It can be exciting to begin a new year.  Something changes between December 31 and January 1.  Usually we have had lots of time off.  Maybe we’ve really enjoyed the slower pace of the past few days after the holiday rush.  In this context of warm feelings supplemented with a constant supply of coffee, fudge, and comfort foods, we get great ideas about how to change our world.

But soon it will be January 5.

We’ll be back to work or school (barring snow days!).  Monday will be the kind of “normal day” where the rubber meets the road on all those New Year’s Resolutions.  Or maybe the kind of normal day where we’ve skidded off the resolution road and are just trying to hang on to the wheel.  Maybe it’s the kind of normal day where we live defeated.

Reality often hits hard, doesn’t it?

I think this is why God gives us toddlers.  Have you ever noticed how quickly they can get places on those tiny little legs?  They are so stinking determined!  They are hard to defeat.

One of my kids fell  down on a sidewalk crack one time.
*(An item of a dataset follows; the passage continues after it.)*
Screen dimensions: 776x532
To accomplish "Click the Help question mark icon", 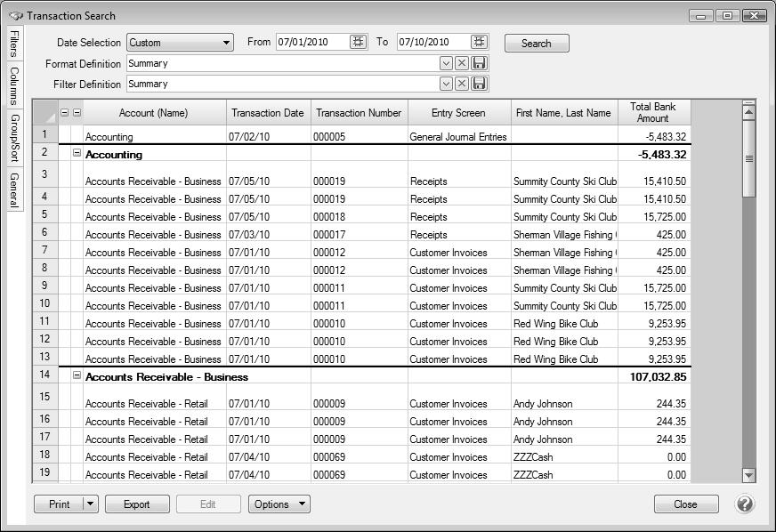I will pyautogui.click(x=745, y=504).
He did a total face plant.  His nose and forehead were scraped and bleeding.

Crying, he picked himself up, turned a big circle and ran down the sidewalk again.  He tripped in the same spot, but caught himself by bracing with his hands.  The palms of his hands were now dirty and bleeding, too.

Still crying, he turned another circle, refused my hand, and bolted down the sidewalk again.  He tripped, but this time he tucked his shoulder and rolled into the grass.  He rose covered in grass clippings, with a grass stain on his shoulder.
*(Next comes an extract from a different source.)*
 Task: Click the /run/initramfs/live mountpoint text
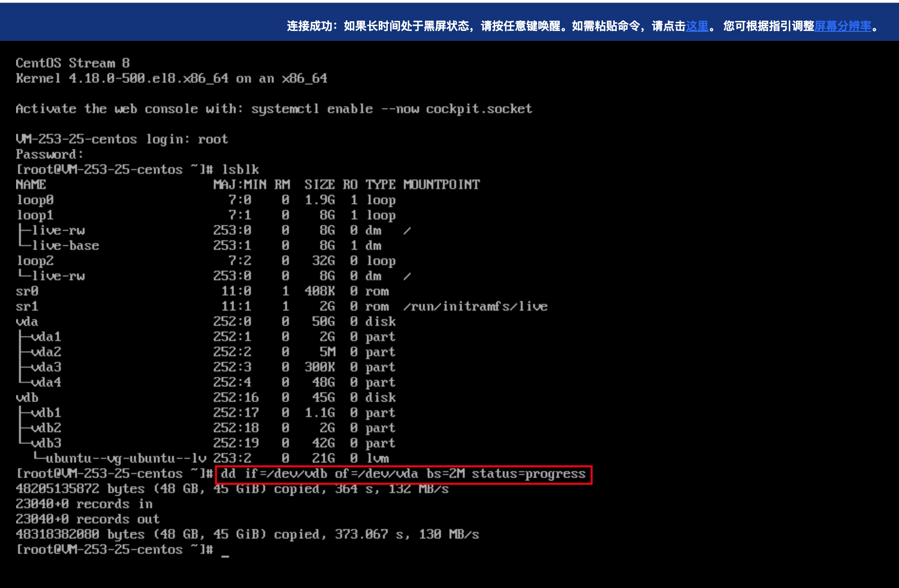pyautogui.click(x=475, y=306)
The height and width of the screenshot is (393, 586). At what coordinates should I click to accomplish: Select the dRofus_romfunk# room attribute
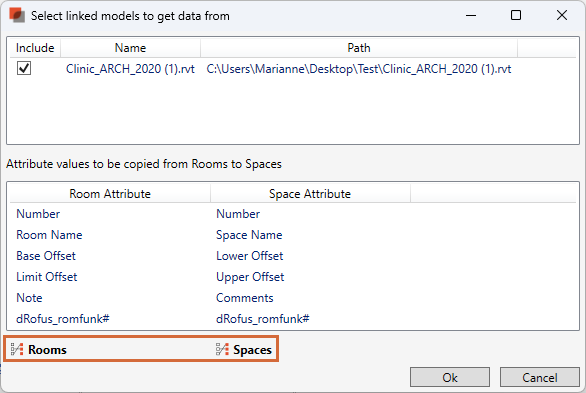[x=63, y=319]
A fourth time he turned a big circle and dashed down the sidewalk.  Without missing a step, he crossed that crack and continued running toward home.
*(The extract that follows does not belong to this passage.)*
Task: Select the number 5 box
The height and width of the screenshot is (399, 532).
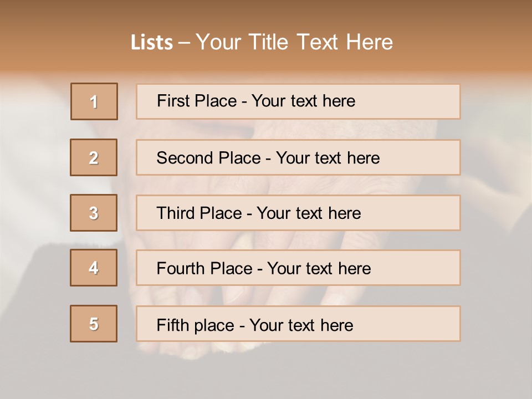Action: tap(94, 324)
He was bruised, bleeding, covered in grass and dirt, and had little tracks of mud on his cheeks from where he’d rubbed his tears away with grubby hands, but he was triumphant.  My heart swelled with pride as I wiped his tears, cleaned his wounds, and embraced and praised him for his victory.

Maybe we need to learn a little something from toddlers.

resolved to persevere

1.  Know what you want.

Or maybe I should say, know what God wants you to want.  Philippians 1:6 suggests that God will accomplish what he wants to accomplish in our lives.  Sometimes I have difficulty making progress because I am striving for wrong things – or striving for right things for wrong reasons (James 4:3).  God’s purposes tend to direct us toward holiness more than happiness.  Happiness (or its fuller counterpart joy) is generally a byproduct, not the goal.  When I strive for happiness, it eludes me.  When I strive for godliness, I find happiness already there (Psalm 37:3-9).

2.  Don’t Over Think It

Ultimately, I can plan all day long, but it is God’s purposes that will play out (Proverbs 19:21; Proverbs 16:9).  And he is working all things for my good (Romans 8:28, well Romans 8:26-33, really) and his glory.

3.  Start Moving.

My job is obedience, not results.  Think about Joseph.  He obeyed  his father’s instructions to check on his brothers.  He obeyed in Potiphar’s house.  He was faithful to the baker and cup bearer in prison.  And God was with him in the midst of the injustice right up to when he recognized the reason (Genesis 50:20).  God has prepared work for me (Ephesians 2:10), planned a path for me to follow (Jeremiah 29:11-14; Psalm 32:8; Psalm 16:11; Colossians 1:9), and provided what I need (Matthew 6:25-34).  Maybe I don’t need to prepare for every contingency before I begin.  Maybe the rough spells are part of his plan.  Maybe I need to learn to obey first and trust him for the results.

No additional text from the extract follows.